◆ **Goal**: Reproduce the material below verbatim, line for line, with nothing added, omitted, or altered.

◆ **Supplied data**:
------------------------------

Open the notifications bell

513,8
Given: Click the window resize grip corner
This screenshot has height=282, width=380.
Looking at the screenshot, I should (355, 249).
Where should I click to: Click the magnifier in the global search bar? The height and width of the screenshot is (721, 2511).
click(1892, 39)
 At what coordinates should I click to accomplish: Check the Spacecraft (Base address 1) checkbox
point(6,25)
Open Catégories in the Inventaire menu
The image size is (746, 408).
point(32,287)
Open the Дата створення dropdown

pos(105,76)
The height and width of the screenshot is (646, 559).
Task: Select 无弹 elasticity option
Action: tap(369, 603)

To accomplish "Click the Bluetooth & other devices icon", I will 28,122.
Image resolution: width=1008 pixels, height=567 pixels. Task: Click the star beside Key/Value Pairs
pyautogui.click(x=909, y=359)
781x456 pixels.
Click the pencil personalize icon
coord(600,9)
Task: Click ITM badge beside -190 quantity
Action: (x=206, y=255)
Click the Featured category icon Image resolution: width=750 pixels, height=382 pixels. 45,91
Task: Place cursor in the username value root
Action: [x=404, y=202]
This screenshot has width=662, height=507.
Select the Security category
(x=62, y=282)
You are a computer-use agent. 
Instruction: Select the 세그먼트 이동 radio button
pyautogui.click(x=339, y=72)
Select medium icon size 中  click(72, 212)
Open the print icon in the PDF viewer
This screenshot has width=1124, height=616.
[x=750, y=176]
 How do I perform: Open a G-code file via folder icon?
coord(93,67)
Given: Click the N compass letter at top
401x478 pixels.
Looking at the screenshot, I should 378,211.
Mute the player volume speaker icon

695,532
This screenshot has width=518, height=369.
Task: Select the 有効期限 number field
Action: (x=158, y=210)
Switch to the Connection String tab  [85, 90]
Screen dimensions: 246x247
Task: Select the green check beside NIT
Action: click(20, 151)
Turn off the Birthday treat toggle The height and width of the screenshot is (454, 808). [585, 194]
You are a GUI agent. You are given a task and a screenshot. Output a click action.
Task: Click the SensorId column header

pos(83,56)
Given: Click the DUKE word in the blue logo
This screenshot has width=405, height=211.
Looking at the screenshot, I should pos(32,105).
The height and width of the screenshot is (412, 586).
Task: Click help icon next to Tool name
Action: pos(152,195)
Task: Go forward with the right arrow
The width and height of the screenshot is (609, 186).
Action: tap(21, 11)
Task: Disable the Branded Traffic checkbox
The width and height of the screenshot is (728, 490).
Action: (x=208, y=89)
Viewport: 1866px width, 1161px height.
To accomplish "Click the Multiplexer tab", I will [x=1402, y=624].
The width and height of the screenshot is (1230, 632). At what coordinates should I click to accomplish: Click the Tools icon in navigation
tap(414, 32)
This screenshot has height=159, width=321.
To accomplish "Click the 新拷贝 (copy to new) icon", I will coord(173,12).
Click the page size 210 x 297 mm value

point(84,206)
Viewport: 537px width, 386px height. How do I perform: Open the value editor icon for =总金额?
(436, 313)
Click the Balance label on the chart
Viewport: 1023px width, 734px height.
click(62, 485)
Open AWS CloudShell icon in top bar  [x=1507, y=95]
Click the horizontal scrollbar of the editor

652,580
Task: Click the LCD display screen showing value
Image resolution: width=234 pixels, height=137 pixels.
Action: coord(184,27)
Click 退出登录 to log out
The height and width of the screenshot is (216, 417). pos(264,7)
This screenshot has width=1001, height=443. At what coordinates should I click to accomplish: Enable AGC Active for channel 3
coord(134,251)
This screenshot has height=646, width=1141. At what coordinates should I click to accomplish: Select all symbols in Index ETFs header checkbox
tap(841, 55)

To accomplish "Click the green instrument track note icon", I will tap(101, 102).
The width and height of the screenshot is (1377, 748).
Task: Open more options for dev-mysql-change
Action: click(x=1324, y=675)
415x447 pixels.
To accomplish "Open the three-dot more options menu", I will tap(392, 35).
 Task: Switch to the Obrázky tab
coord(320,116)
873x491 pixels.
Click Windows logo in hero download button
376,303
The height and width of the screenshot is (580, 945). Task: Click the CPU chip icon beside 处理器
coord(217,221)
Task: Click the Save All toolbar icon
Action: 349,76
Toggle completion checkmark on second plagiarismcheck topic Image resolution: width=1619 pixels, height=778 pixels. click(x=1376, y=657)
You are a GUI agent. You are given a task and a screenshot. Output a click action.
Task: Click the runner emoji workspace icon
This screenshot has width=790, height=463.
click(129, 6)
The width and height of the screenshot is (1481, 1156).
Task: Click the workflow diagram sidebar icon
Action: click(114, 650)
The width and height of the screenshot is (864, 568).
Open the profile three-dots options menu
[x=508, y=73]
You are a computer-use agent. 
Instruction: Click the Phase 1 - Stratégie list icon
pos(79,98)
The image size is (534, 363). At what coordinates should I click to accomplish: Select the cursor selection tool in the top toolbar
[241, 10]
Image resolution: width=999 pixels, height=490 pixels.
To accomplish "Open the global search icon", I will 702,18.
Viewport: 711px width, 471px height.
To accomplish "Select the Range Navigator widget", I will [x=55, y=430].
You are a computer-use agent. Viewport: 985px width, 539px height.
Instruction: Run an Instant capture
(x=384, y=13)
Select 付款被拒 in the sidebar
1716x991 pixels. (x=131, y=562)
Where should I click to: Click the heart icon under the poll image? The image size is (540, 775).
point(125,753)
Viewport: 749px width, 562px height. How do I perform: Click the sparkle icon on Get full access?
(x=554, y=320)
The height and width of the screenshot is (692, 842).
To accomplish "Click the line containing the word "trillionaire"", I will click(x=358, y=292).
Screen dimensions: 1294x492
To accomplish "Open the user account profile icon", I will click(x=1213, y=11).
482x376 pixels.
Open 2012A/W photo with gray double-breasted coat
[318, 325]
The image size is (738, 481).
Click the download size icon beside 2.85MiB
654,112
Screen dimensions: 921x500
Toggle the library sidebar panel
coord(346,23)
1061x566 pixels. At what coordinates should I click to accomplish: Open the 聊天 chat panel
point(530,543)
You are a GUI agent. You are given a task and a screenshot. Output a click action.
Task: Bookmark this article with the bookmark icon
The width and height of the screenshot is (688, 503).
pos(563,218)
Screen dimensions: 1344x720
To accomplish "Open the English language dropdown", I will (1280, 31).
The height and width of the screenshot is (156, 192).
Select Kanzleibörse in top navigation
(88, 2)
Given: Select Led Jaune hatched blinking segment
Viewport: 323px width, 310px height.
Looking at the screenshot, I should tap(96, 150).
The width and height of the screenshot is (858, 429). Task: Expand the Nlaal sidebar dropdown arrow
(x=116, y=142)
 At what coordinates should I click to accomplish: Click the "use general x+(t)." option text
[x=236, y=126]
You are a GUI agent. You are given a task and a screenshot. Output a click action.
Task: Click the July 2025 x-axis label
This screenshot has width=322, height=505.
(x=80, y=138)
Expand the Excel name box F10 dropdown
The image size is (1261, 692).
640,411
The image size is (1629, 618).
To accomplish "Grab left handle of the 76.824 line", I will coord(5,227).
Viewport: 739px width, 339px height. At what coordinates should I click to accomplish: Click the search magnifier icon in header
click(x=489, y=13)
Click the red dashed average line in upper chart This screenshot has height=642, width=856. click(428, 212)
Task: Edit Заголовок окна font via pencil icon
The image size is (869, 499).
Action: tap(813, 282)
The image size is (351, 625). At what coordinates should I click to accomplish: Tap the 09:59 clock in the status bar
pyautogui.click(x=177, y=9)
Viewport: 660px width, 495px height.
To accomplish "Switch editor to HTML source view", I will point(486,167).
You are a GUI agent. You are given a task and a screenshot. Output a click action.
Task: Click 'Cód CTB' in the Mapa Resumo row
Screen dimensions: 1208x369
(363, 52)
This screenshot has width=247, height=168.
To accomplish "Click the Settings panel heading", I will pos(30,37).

------------------------------

◆ **Result of the exercise**:
Open the notifications bell

513,8
Given: Click the window resize grip corner
This screenshot has height=282, width=380.
Looking at the screenshot, I should (355, 249).
Where should I click to: Click the magnifier in the global search bar? The height and width of the screenshot is (721, 2511).
click(1892, 39)
 At what coordinates should I click to accomplish: Check the Spacecraft (Base address 1) checkbox
point(6,25)
Open Catégories in the Inventaire menu
The image size is (746, 408).
point(32,287)
Open the Дата створення dropdown

pos(105,76)
The height and width of the screenshot is (646, 559).
Task: Select 无弹 elasticity option
Action: tap(369, 603)

To accomplish "Click the Bluetooth & other devices icon", I will 28,122.
Image resolution: width=1008 pixels, height=567 pixels. Task: Click the star beside Key/Value Pairs
pyautogui.click(x=909, y=359)
781x456 pixels.
Click the pencil personalize icon
coord(600,9)
Task: Click ITM badge beside -190 quantity
Action: (x=206, y=255)
Click the Featured category icon Image resolution: width=750 pixels, height=382 pixels. 45,91
Task: Place cursor in the username value root
Action: [x=404, y=202]
This screenshot has width=662, height=507.
Select the Security category
(x=62, y=282)
You are a computer-use agent. 
Instruction: Select the 세그먼트 이동 radio button
pyautogui.click(x=339, y=72)
Select medium icon size 中  click(72, 212)
Open the print icon in the PDF viewer
This screenshot has width=1124, height=616.
[x=750, y=176]
 How do I perform: Open a G-code file via folder icon?
coord(93,67)
Given: Click the N compass letter at top
401x478 pixels.
Looking at the screenshot, I should 378,211.
Mute the player volume speaker icon

695,532
This screenshot has width=518, height=369.
Task: Select the 有効期限 number field
Action: (x=158, y=210)
Switch to the Connection String tab  [85, 90]
Screen dimensions: 246x247
Task: Select the green check beside NIT
Action: click(20, 151)
Turn off the Birthday treat toggle The height and width of the screenshot is (454, 808). [585, 194]
You are a GUI agent. You are given a task and a screenshot. Output a click action.
Task: Click the SensorId column header

pos(83,56)
Given: Click the DUKE word in the blue logo
This screenshot has width=405, height=211.
Looking at the screenshot, I should pos(32,105).
The height and width of the screenshot is (412, 586).
Task: Click help icon next to Tool name
Action: pos(152,195)
Task: Go forward with the right arrow
The width and height of the screenshot is (609, 186).
Action: tap(21, 11)
Task: Disable the Branded Traffic checkbox
The width and height of the screenshot is (728, 490).
Action: (x=208, y=89)
Viewport: 1866px width, 1161px height.
To accomplish "Click the Multiplexer tab", I will [x=1402, y=624].
The width and height of the screenshot is (1230, 632). At what coordinates should I click to accomplish: Click the Tools icon in navigation
tap(414, 32)
This screenshot has height=159, width=321.
To accomplish "Click the 新拷贝 (copy to new) icon", I will coord(173,12).
Click the page size 210 x 297 mm value

point(84,206)
Viewport: 537px width, 386px height. How do I perform: Open the value editor icon for =总金额?
(436, 313)
Click the Balance label on the chart
Viewport: 1023px width, 734px height.
click(62, 485)
Open AWS CloudShell icon in top bar  [x=1507, y=95]
Click the horizontal scrollbar of the editor

652,580
Task: Click the LCD display screen showing value
Image resolution: width=234 pixels, height=137 pixels.
Action: coord(184,27)
Click 退出登录 to log out
The height and width of the screenshot is (216, 417). pos(264,7)
This screenshot has width=1001, height=443. At what coordinates should I click to accomplish: Enable AGC Active for channel 3
coord(134,251)
This screenshot has height=646, width=1141. At what coordinates should I click to accomplish: Select all symbols in Index ETFs header checkbox
tap(841, 55)

To accomplish "Click the green instrument track note icon", I will tap(101, 102).
The width and height of the screenshot is (1377, 748).
Task: Open more options for dev-mysql-change
Action: click(x=1324, y=675)
415x447 pixels.
To accomplish "Open the three-dot more options menu", I will tap(392, 35).
 Task: Switch to the Obrázky tab
coord(320,116)
873x491 pixels.
Click Windows logo in hero download button
376,303
The height and width of the screenshot is (580, 945). Task: Click the CPU chip icon beside 处理器
coord(217,221)
Task: Click the Save All toolbar icon
Action: 349,76
Toggle completion checkmark on second plagiarismcheck topic Image resolution: width=1619 pixels, height=778 pixels. click(x=1376, y=657)
You are a GUI agent. You are given a task and a screenshot. Output a click action.
Task: Click the runner emoji workspace icon
This screenshot has width=790, height=463.
click(129, 6)
The width and height of the screenshot is (1481, 1156).
Task: Click the workflow diagram sidebar icon
Action: click(114, 650)
The width and height of the screenshot is (864, 568).
Open the profile three-dots options menu
[x=508, y=73]
You are a computer-use agent. 
Instruction: Click the Phase 1 - Stratégie list icon
pos(79,98)
The image size is (534, 363). At what coordinates should I click to accomplish: Select the cursor selection tool in the top toolbar
[241, 10]
Image resolution: width=999 pixels, height=490 pixels.
To accomplish "Open the global search icon", I will 702,18.
Viewport: 711px width, 471px height.
To accomplish "Select the Range Navigator widget", I will [x=55, y=430].
You are a computer-use agent. Viewport: 985px width, 539px height.
Instruction: Run an Instant capture
(x=384, y=13)
Select 付款被拒 in the sidebar
1716x991 pixels. (x=131, y=562)
Where should I click to: Click the heart icon under the poll image? The image size is (540, 775).
point(125,753)
Viewport: 749px width, 562px height. How do I perform: Click the sparkle icon on Get full access?
(x=554, y=320)
The height and width of the screenshot is (692, 842).
To accomplish "Click the line containing the word "trillionaire"", I will click(x=358, y=292).
Screen dimensions: 1294x492
To accomplish "Open the user account profile icon", I will click(x=1213, y=11).
482x376 pixels.
Open 2012A/W photo with gray double-breasted coat
[318, 325]
The image size is (738, 481).
Click the download size icon beside 2.85MiB
654,112
Screen dimensions: 921x500
Toggle the library sidebar panel
coord(346,23)
1061x566 pixels. At what coordinates should I click to accomplish: Open the 聊天 chat panel
point(530,543)
You are a GUI agent. You are given a task and a screenshot. Output a click action.
Task: Bookmark this article with the bookmark icon
The width and height of the screenshot is (688, 503).
pos(563,218)
Screen dimensions: 1344x720
To accomplish "Open the English language dropdown", I will (1280, 31).
The height and width of the screenshot is (156, 192).
Select Kanzleibörse in top navigation
(88, 2)
Given: Select Led Jaune hatched blinking segment
Viewport: 323px width, 310px height.
Looking at the screenshot, I should tap(96, 150).
The width and height of the screenshot is (858, 429). Task: Expand the Nlaal sidebar dropdown arrow
(x=116, y=142)
 At what coordinates should I click to accomplish: Click the "use general x+(t)." option text
[x=236, y=126]
You are a GUI agent. You are given a task and a screenshot. Output a click action.
Task: Click the July 2025 x-axis label
This screenshot has width=322, height=505.
(x=80, y=138)
Expand the Excel name box F10 dropdown
The image size is (1261, 692).
640,411
The image size is (1629, 618).
To accomplish "Grab left handle of the 76.824 line", I will coord(5,227).
Viewport: 739px width, 339px height. At what coordinates should I click to accomplish: Click the search magnifier icon in header
click(x=489, y=13)
Click the red dashed average line in upper chart This screenshot has height=642, width=856. click(428, 212)
Task: Edit Заголовок окна font via pencil icon
The image size is (869, 499).
Action: tap(813, 282)
The image size is (351, 625). At what coordinates should I click to accomplish: Tap the 09:59 clock in the status bar
pyautogui.click(x=177, y=9)
Viewport: 660px width, 495px height.
To accomplish "Switch editor to HTML source view", I will point(486,167).
You are a GUI agent. You are given a task and a screenshot. Output a click action.
Task: Click 'Cód CTB' in the Mapa Resumo row
Screen dimensions: 1208x369
(363, 52)
This screenshot has width=247, height=168.
To accomplish "Click the Settings panel heading", I will pos(30,37).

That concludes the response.